• [Assigned task]:
Extract from the entries below, exactly as given, only the lines from the line containing "Instruction: Select Fly" to the line containing "Task: Tick the", both lines included.
── Exercise material
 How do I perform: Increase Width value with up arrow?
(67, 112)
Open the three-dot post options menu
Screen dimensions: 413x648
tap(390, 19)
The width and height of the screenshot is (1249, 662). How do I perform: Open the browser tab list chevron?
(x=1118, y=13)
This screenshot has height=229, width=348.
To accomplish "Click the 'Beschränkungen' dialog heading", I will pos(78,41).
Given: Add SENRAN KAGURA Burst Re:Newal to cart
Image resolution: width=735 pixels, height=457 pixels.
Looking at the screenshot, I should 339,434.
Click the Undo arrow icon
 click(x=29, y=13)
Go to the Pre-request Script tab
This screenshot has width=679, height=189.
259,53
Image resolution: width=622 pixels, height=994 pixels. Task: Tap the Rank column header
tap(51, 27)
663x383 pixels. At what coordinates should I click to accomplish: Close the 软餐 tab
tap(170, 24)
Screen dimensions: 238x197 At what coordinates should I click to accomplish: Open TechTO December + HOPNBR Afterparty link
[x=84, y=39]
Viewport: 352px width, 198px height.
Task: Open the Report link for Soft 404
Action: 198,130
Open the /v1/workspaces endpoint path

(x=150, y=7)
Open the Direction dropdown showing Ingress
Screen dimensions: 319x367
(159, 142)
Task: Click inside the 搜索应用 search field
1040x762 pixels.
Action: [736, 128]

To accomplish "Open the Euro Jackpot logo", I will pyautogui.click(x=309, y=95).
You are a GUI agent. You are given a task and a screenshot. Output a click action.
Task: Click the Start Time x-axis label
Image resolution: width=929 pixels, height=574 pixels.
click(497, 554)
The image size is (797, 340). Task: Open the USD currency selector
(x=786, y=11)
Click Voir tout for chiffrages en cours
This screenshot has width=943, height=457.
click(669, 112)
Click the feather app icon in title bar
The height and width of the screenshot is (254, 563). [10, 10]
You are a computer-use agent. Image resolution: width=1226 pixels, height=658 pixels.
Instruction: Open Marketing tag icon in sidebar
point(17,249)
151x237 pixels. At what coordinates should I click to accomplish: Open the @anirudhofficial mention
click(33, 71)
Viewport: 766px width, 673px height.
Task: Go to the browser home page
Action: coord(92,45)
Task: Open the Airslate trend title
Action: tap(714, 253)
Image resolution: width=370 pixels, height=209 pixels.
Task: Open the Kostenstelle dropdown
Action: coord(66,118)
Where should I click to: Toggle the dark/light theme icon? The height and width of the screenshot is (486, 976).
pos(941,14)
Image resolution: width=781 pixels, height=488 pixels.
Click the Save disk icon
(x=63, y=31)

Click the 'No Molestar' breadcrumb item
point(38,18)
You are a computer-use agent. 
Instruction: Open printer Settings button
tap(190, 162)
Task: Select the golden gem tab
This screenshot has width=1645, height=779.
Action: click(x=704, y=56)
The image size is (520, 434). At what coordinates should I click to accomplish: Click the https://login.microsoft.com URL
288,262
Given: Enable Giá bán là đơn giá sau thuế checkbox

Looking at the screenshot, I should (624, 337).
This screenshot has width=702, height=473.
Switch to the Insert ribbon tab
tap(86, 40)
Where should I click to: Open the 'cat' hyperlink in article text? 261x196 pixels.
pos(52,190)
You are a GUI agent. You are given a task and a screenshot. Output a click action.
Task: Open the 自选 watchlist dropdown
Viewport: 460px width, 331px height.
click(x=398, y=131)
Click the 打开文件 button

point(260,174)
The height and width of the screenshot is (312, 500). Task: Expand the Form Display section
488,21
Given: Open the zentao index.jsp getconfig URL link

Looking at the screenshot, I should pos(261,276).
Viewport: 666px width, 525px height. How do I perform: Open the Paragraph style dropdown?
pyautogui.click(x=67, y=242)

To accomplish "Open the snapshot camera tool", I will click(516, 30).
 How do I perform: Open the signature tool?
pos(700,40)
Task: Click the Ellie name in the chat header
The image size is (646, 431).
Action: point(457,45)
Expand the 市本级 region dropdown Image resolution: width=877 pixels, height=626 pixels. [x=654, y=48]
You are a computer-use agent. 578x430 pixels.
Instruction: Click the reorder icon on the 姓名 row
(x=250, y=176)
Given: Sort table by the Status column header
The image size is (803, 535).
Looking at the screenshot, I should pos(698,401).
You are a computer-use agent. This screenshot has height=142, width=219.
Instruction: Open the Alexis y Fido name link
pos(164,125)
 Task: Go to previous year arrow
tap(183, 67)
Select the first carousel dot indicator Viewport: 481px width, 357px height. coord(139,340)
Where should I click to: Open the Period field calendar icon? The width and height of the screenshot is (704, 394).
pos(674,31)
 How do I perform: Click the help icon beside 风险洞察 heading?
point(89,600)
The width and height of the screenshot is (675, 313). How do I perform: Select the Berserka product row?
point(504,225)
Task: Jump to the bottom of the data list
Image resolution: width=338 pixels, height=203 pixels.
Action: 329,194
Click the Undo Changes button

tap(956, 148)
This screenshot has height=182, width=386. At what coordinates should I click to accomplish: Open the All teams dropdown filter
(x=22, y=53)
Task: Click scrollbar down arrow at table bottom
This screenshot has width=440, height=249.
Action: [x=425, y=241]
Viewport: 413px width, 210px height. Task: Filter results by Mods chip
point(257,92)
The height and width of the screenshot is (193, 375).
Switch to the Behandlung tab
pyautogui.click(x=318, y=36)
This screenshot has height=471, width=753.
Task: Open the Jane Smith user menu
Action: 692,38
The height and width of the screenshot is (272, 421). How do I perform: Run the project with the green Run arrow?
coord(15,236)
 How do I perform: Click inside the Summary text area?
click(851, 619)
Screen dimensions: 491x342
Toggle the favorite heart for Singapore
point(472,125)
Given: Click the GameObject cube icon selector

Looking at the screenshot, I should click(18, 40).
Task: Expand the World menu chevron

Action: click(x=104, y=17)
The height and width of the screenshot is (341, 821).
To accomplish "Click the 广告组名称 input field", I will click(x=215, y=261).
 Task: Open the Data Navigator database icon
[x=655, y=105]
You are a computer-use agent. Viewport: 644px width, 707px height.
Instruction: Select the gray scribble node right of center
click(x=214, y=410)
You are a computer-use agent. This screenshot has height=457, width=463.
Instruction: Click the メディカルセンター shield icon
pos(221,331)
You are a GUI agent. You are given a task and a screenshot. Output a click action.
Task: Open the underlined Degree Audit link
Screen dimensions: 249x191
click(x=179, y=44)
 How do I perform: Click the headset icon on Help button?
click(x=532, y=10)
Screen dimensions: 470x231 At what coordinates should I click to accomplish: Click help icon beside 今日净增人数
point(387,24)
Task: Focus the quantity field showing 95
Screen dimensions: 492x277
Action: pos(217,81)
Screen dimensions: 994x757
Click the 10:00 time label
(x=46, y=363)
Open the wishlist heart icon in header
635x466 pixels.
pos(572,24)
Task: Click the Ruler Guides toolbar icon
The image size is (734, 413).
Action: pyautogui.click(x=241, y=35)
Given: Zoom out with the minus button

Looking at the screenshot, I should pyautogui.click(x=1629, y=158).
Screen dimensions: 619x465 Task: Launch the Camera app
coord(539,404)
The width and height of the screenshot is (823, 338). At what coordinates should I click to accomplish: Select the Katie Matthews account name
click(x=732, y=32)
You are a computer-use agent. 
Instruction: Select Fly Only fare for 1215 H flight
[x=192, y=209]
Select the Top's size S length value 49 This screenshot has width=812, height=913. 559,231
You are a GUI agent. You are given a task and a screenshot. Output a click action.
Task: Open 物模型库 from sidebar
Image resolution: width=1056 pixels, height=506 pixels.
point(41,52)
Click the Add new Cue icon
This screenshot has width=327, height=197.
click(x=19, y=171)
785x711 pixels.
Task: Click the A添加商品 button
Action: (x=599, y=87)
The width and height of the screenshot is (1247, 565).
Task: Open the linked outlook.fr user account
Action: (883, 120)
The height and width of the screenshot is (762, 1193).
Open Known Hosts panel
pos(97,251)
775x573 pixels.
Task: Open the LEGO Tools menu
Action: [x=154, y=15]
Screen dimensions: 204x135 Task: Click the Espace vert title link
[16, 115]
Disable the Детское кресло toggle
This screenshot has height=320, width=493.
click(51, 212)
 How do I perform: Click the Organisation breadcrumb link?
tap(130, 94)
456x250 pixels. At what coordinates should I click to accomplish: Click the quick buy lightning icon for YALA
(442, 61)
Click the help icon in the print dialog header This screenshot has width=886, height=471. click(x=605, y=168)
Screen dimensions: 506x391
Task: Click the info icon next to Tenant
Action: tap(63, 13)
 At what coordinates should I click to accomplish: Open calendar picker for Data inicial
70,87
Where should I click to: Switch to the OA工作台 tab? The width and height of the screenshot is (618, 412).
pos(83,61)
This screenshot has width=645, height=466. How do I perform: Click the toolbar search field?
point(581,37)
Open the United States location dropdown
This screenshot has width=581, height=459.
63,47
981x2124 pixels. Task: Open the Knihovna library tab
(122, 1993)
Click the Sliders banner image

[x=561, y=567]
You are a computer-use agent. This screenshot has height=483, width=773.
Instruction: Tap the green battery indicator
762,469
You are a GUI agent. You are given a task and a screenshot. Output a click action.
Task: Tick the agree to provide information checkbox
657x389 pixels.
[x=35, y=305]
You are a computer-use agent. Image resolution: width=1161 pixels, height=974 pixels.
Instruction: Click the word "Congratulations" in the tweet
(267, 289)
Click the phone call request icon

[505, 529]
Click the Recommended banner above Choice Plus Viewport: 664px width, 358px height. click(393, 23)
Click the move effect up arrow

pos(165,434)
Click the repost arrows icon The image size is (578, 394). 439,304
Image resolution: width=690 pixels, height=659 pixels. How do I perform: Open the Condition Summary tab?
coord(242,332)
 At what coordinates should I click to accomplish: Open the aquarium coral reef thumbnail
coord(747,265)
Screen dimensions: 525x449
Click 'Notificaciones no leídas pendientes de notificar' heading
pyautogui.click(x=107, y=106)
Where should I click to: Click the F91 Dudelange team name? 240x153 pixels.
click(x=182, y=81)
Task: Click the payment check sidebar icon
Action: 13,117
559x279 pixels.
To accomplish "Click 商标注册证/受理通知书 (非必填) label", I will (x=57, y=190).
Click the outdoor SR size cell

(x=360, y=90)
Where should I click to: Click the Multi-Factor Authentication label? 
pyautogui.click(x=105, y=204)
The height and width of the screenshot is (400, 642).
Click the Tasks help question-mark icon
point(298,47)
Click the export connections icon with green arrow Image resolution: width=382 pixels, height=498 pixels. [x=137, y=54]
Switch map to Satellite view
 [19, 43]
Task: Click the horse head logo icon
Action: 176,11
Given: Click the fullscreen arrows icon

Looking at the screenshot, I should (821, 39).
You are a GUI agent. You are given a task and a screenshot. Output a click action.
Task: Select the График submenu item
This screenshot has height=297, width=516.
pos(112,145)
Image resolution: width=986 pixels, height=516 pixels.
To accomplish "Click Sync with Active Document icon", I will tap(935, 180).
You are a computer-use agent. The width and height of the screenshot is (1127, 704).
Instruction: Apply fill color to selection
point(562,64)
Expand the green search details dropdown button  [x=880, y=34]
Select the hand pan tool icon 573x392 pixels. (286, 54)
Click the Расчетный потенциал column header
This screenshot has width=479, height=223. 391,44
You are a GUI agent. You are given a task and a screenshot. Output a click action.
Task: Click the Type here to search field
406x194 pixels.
────
• [Task result]:
Instruction: Select Fly Only fare for 1215 H flight
[x=192, y=209]
Select the Top's size S length value 49 This screenshot has width=812, height=913. 559,231
You are a GUI agent. You are given a task and a screenshot. Output a click action.
Task: Open 物模型库 from sidebar
Image resolution: width=1056 pixels, height=506 pixels.
point(41,52)
Click the Add new Cue icon
This screenshot has width=327, height=197.
click(x=19, y=171)
785x711 pixels.
Task: Click the A添加商品 button
Action: (x=599, y=87)
The width and height of the screenshot is (1247, 565).
Task: Open the linked outlook.fr user account
Action: (883, 120)
The height and width of the screenshot is (762, 1193).
Open Known Hosts panel
pos(97,251)
775x573 pixels.
Task: Open the LEGO Tools menu
Action: [x=154, y=15]
Screen dimensions: 204x135 Task: Click the Espace vert title link
[16, 115]
Disable the Детское кресло toggle
This screenshot has height=320, width=493.
click(51, 212)
 How do I perform: Click the Organisation breadcrumb link?
tap(130, 94)
456x250 pixels. At what coordinates should I click to accomplish: Click the quick buy lightning icon for YALA
(442, 61)
Click the help icon in the print dialog header This screenshot has width=886, height=471. click(x=605, y=168)
Screen dimensions: 506x391
Task: Click the info icon next to Tenant
Action: tap(63, 13)
 At what coordinates should I click to accomplish: Open calendar picker for Data inicial
70,87
Where should I click to: Switch to the OA工作台 tab? The width and height of the screenshot is (618, 412).
pos(83,61)
This screenshot has width=645, height=466. How do I perform: Click the toolbar search field?
point(581,37)
Open the United States location dropdown
This screenshot has width=581, height=459.
63,47
981x2124 pixels. Task: Open the Knihovna library tab
(122, 1993)
Click the Sliders banner image

[x=561, y=567]
You are a computer-use agent. This screenshot has height=483, width=773.
Instruction: Tap the green battery indicator
762,469
You are a GUI agent. You are given a task and a screenshot. Output a click action.
Task: Tick the agree to provide information checkbox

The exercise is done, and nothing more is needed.